Write out the lines from the one containing "You are a computer-use" through the one containing "Looking at the screenshot, I should (x=434, y=84).", both included, leaving the pictures out of your answer.

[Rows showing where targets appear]

____

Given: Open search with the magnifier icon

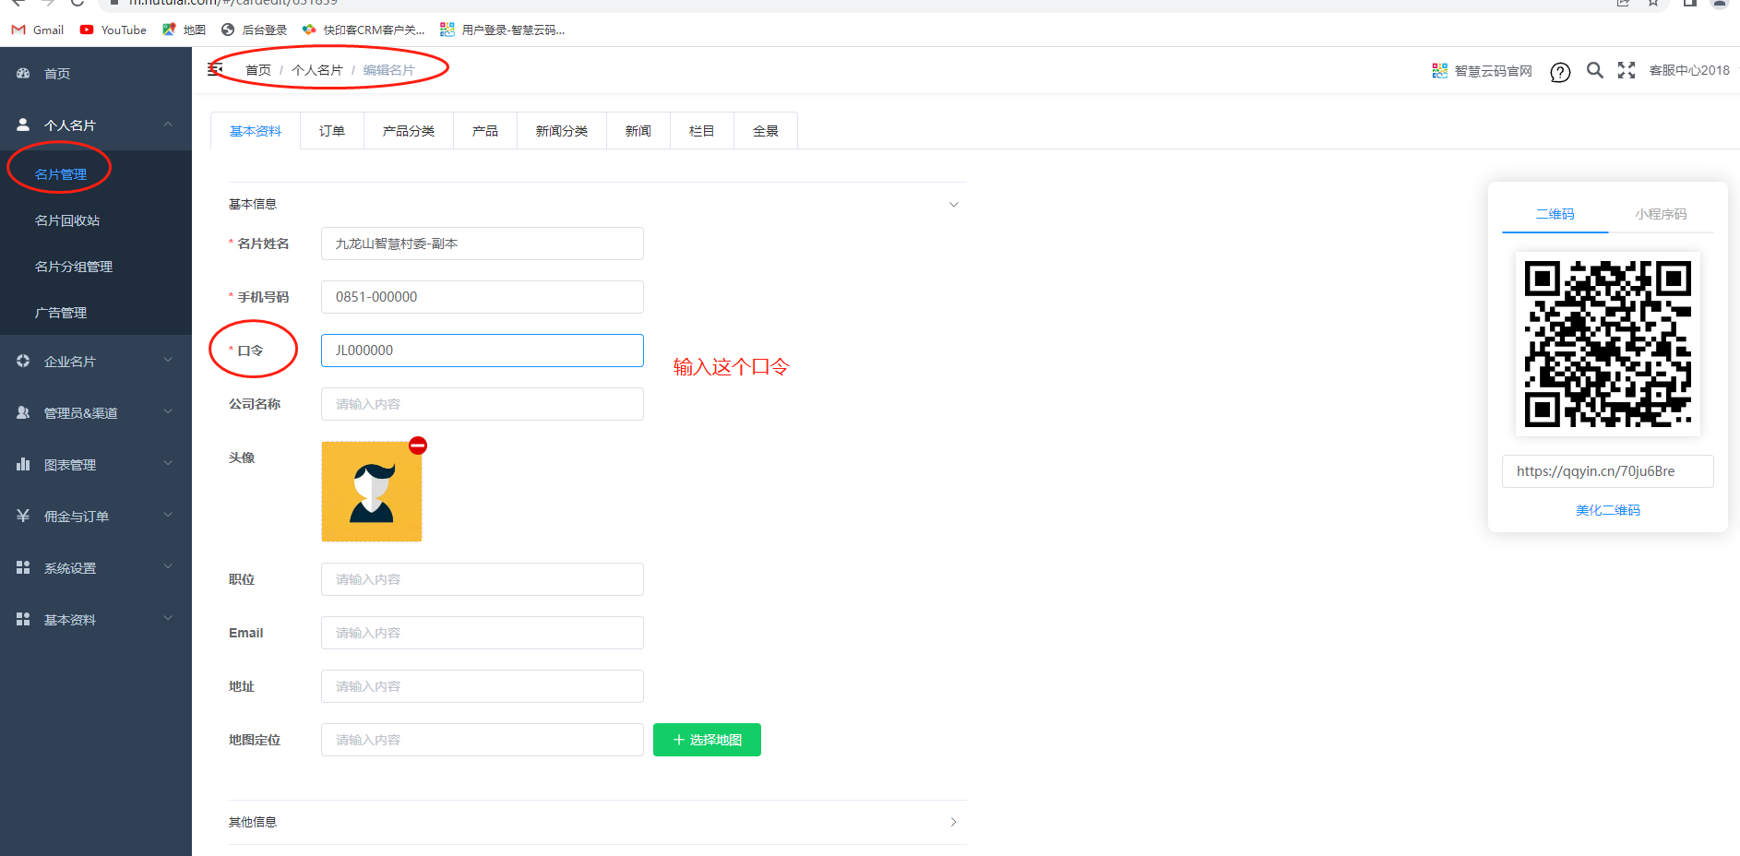Looking at the screenshot, I should 1594,70.
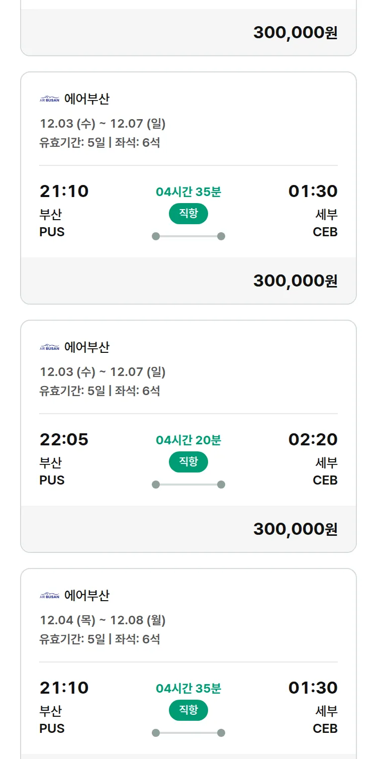The height and width of the screenshot is (759, 377).
Task: Click the Air Busan logo on the 12.04 (목) flight
Action: (49, 596)
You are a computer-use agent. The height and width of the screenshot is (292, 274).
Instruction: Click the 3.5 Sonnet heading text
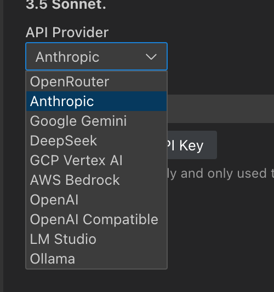pos(66,4)
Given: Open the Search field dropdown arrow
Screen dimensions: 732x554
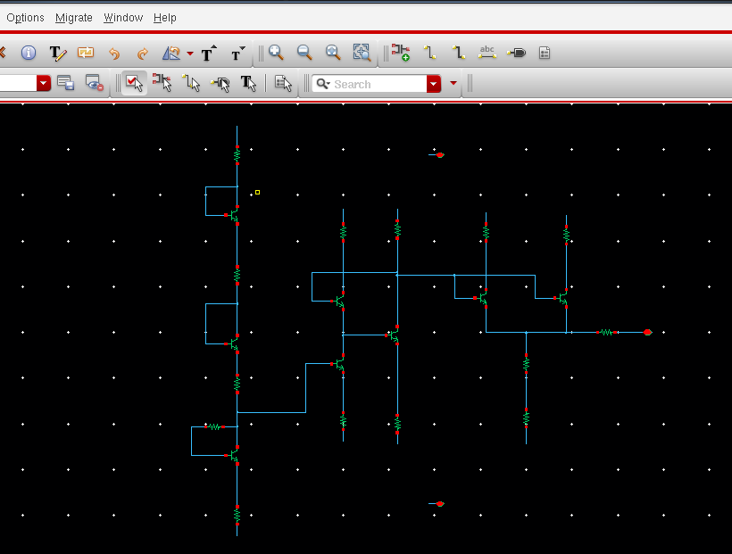Looking at the screenshot, I should (x=434, y=84).
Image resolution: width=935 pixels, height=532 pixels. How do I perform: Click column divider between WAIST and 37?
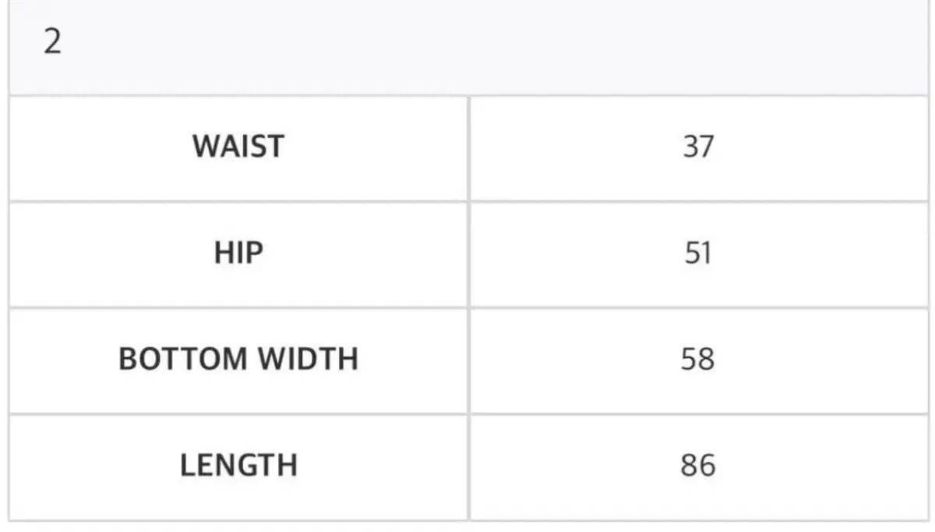[468, 147]
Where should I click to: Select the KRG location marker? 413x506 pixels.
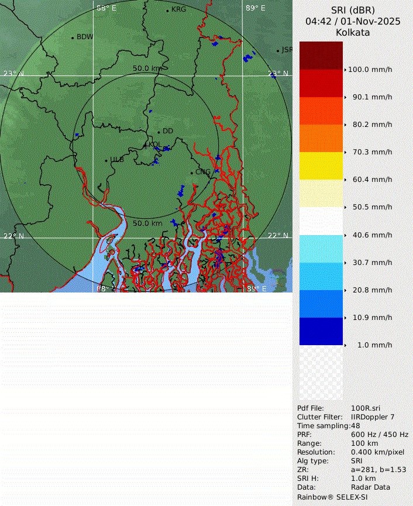coord(167,11)
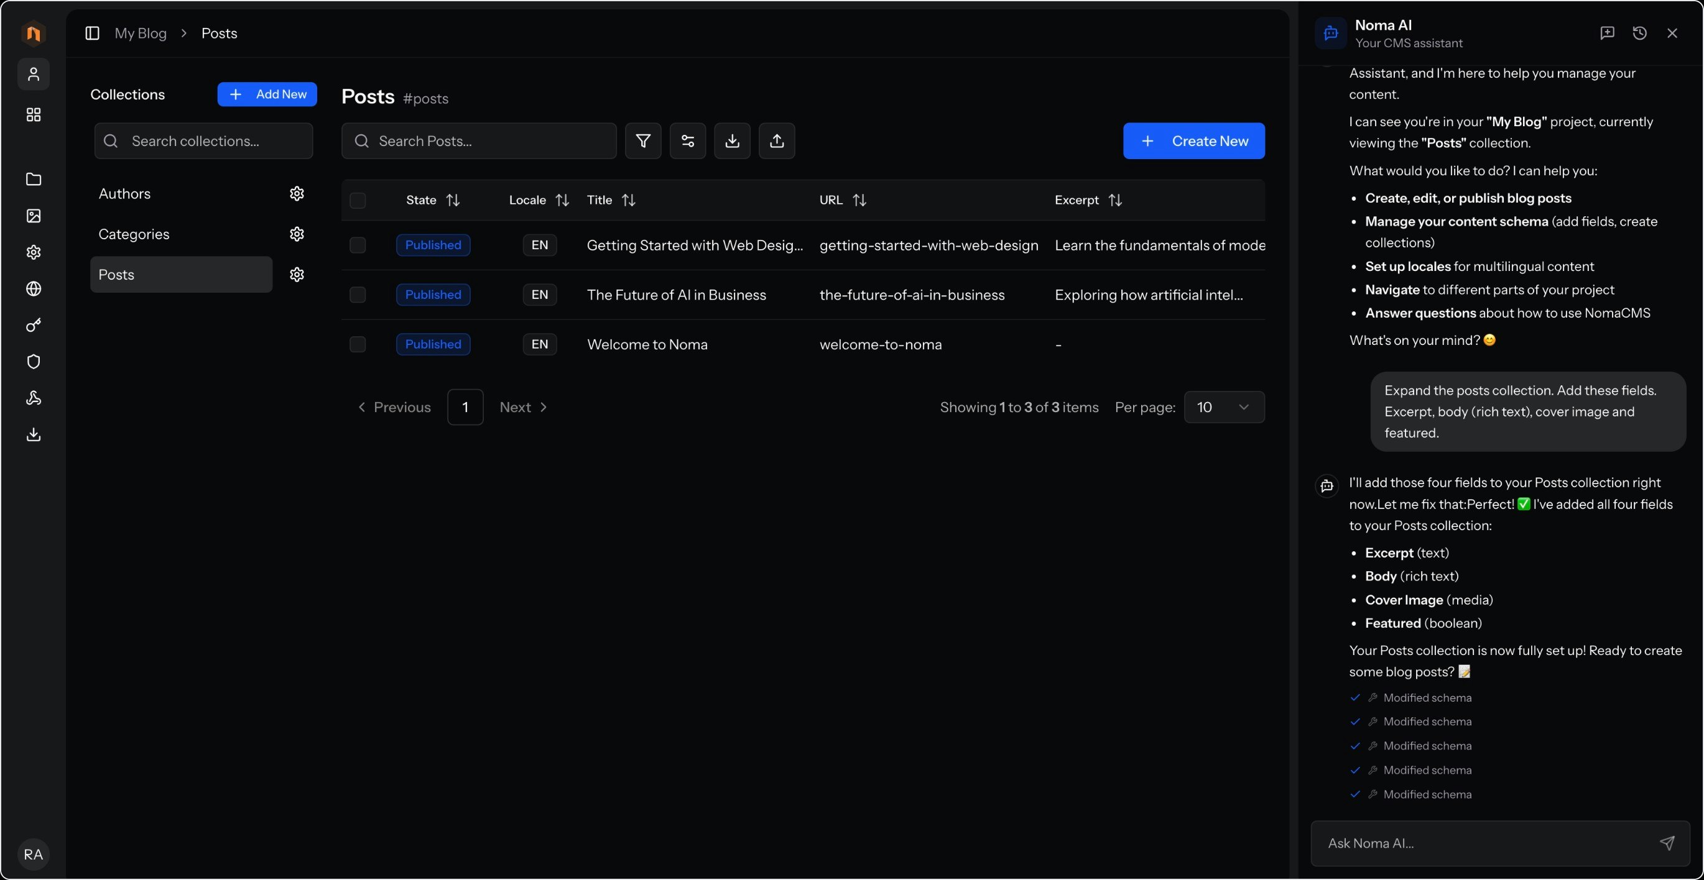This screenshot has width=1704, height=880.
Task: Select checkbox for The Future of AI row
Action: (357, 295)
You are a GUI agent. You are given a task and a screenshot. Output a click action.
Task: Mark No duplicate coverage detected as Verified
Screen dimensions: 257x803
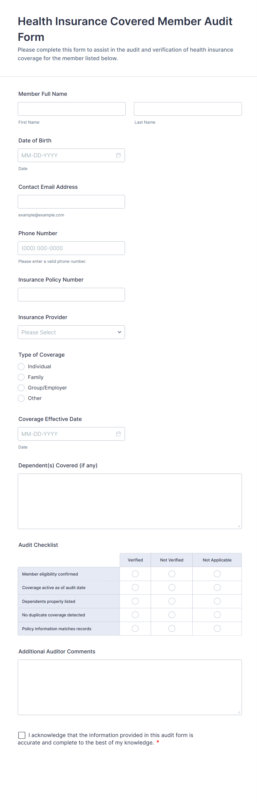point(135,615)
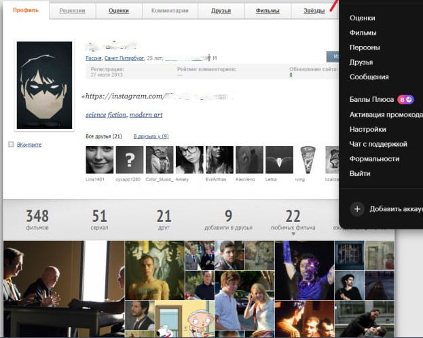Screen dimensions: 423x338
Task: Choose Выйти from the account menu
Action: pyautogui.click(x=360, y=174)
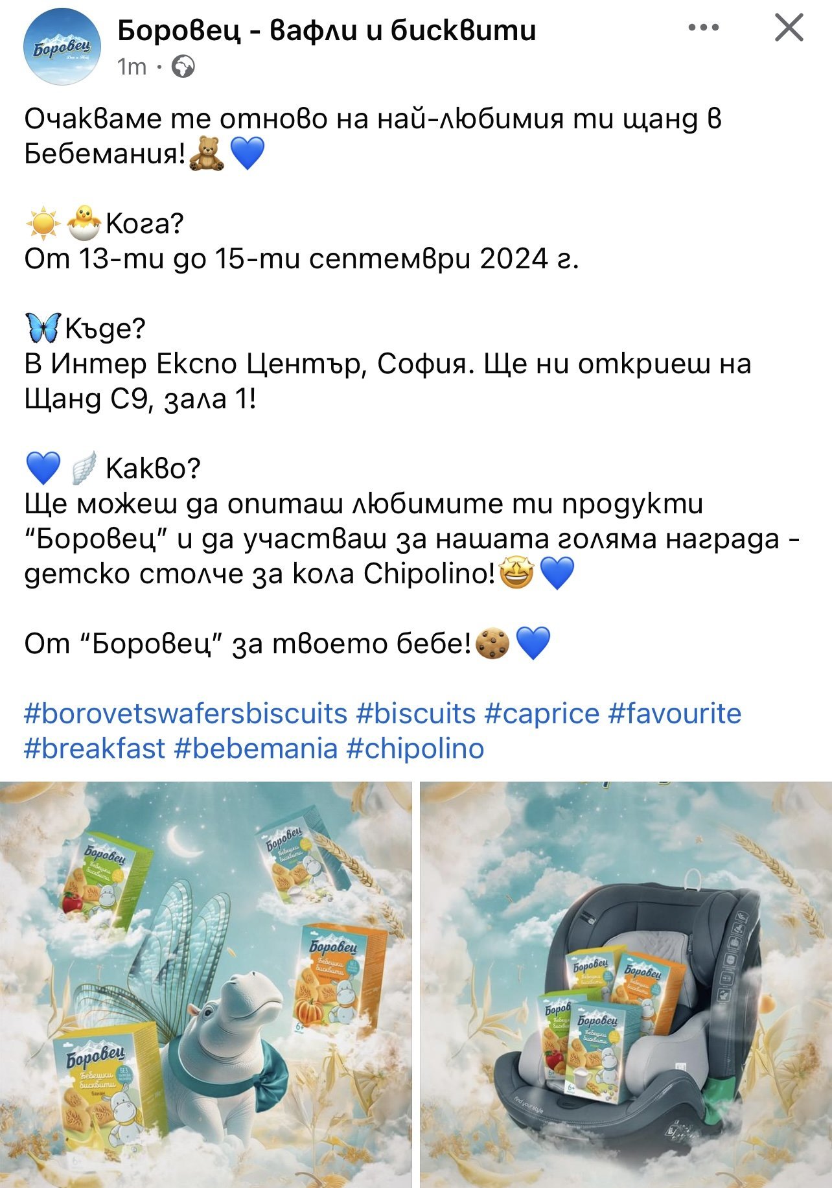Open the #chipolino hashtag

415,749
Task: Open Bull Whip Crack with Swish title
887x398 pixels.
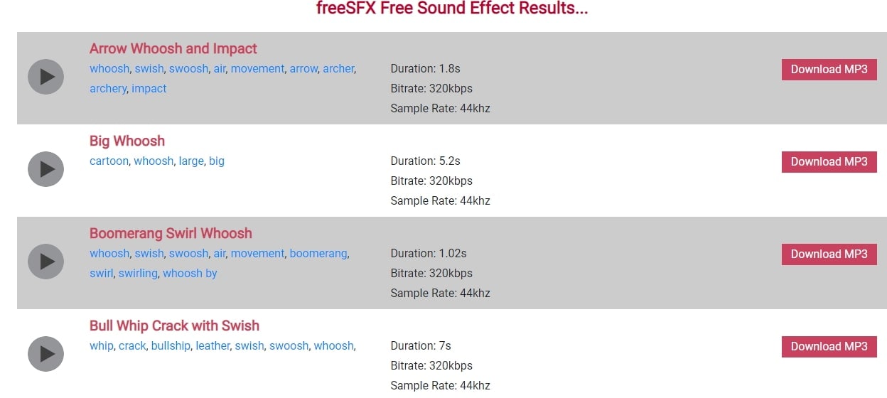Action: [x=174, y=326]
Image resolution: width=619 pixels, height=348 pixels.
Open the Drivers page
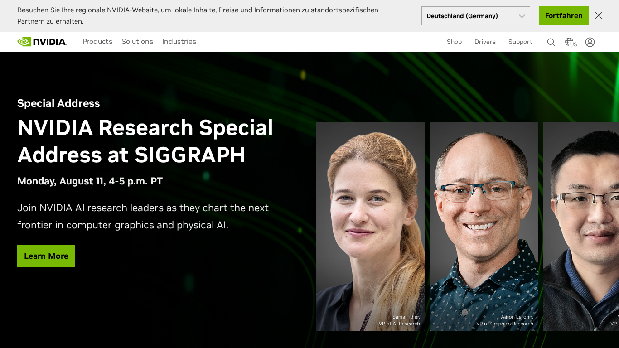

____

## SOLUTION FOR THIS TASK
You are a computer-use agent. The height and width of the screenshot is (292, 274).
Instruction: Click the 3.5 Sonnet heading text
pos(66,4)
Given: Open the Search field dropdown arrow
Screen dimensions: 732x554
Looking at the screenshot, I should (x=434, y=84).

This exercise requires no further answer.